A historical fantasy offers a wry commentary on religious belief

It is 1097 and a traveller arrives in the great, walled city of Antioch with a vision of a beautiful and mysterious geometric design that will change the lives of all those who see it. Pilgermann is a mesmerising recreation of the world of the Crusades, following its unlikely hero and those he meets on a journey of picaresque horror across a Europe of hatreds, visions and a desperate wish for salvation.

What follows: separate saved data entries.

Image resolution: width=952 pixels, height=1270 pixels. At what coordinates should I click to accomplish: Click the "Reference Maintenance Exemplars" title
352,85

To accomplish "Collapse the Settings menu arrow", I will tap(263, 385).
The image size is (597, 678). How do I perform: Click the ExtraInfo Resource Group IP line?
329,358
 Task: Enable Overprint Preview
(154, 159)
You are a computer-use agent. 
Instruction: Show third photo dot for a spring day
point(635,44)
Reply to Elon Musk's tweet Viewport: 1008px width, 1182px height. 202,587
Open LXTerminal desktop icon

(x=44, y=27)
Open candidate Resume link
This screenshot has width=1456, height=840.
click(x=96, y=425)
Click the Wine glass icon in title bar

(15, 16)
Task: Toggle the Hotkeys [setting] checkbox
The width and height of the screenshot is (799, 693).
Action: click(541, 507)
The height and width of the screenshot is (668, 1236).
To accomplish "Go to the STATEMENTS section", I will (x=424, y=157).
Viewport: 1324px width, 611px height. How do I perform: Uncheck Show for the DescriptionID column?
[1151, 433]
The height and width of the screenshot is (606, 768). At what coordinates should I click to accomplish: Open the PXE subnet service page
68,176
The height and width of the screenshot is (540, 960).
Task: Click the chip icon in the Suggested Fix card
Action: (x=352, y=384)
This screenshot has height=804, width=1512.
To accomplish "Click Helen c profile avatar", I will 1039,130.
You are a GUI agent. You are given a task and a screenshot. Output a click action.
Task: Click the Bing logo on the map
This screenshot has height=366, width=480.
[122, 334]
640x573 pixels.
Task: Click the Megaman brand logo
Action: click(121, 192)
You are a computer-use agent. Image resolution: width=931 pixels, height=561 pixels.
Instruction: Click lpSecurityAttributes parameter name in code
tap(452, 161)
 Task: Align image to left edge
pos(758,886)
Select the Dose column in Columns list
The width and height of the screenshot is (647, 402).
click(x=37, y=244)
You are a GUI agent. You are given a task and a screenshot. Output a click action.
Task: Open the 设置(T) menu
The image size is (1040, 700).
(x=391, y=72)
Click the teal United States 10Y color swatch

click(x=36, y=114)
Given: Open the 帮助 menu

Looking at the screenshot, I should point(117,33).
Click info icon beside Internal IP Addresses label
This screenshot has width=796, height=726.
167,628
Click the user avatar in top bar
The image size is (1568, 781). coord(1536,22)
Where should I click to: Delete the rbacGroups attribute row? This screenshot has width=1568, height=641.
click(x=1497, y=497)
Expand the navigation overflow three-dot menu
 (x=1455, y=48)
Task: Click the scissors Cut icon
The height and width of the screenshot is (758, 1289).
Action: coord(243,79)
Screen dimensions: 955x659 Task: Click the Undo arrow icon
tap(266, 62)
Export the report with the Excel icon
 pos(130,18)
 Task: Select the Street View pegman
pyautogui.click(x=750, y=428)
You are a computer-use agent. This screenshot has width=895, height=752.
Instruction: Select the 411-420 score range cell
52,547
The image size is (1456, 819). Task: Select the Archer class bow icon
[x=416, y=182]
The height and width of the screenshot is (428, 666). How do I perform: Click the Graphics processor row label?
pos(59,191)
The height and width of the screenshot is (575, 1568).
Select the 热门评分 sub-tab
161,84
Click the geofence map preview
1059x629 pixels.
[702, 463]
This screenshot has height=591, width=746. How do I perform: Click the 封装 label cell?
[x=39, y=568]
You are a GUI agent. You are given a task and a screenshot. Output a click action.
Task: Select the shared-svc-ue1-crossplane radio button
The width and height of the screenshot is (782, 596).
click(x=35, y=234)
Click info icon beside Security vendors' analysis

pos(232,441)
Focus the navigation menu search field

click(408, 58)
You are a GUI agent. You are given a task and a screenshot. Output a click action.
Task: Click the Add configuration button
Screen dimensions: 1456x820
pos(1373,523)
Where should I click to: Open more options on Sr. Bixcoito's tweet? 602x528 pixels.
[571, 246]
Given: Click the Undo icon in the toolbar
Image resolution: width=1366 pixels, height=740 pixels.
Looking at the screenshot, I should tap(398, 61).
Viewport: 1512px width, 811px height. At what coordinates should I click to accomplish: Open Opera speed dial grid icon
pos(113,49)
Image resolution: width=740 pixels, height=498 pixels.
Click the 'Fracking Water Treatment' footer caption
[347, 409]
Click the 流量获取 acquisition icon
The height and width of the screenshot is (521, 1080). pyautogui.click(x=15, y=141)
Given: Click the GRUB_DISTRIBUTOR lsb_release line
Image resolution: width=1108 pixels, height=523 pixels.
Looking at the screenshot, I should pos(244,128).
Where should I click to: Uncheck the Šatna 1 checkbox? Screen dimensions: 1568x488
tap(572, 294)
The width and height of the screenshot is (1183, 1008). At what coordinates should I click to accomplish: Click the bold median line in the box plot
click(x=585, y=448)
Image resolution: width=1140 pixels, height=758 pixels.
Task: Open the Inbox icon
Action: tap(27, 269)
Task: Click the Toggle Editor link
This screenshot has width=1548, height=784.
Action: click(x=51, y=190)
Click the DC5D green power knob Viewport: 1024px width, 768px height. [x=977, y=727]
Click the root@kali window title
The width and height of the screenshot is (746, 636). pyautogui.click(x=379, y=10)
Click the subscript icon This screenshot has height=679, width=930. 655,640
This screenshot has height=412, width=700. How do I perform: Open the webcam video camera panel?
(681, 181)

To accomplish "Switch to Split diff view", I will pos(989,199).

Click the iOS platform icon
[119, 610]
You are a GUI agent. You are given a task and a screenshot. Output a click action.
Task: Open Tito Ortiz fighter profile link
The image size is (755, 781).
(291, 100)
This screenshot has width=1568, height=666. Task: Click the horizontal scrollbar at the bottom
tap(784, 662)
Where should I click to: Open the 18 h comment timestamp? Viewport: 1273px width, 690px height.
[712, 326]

  • Published: 2 July 2021
  • ISBN: 9780241485743
  • Imprint: Penguin Classics
  • Format: Paperback
  • Pages: 288
  • RRP: $22.99
Categories:

About the author

Russell Hoban

Born in Pennsylvania in 1925 to Ukrainian immigrant parents, Russell Hoban's interest in writing started early, with his stories and poetry winning him prizes while still at school. During the war he served in the US Infantry. Following his discharge from the army he held a variety of jobs, including work as a freelance illustrator and a copy-writer. It was during this time that he started writing, taking it up as a full-time occupation in 1967. His first full-length novel, The Mouse and His Child was published in 1968, and is widely regarded as a children's classic. In addition to his acclaimed children's books, Hoban writes for adults. He has lived in London since 1969.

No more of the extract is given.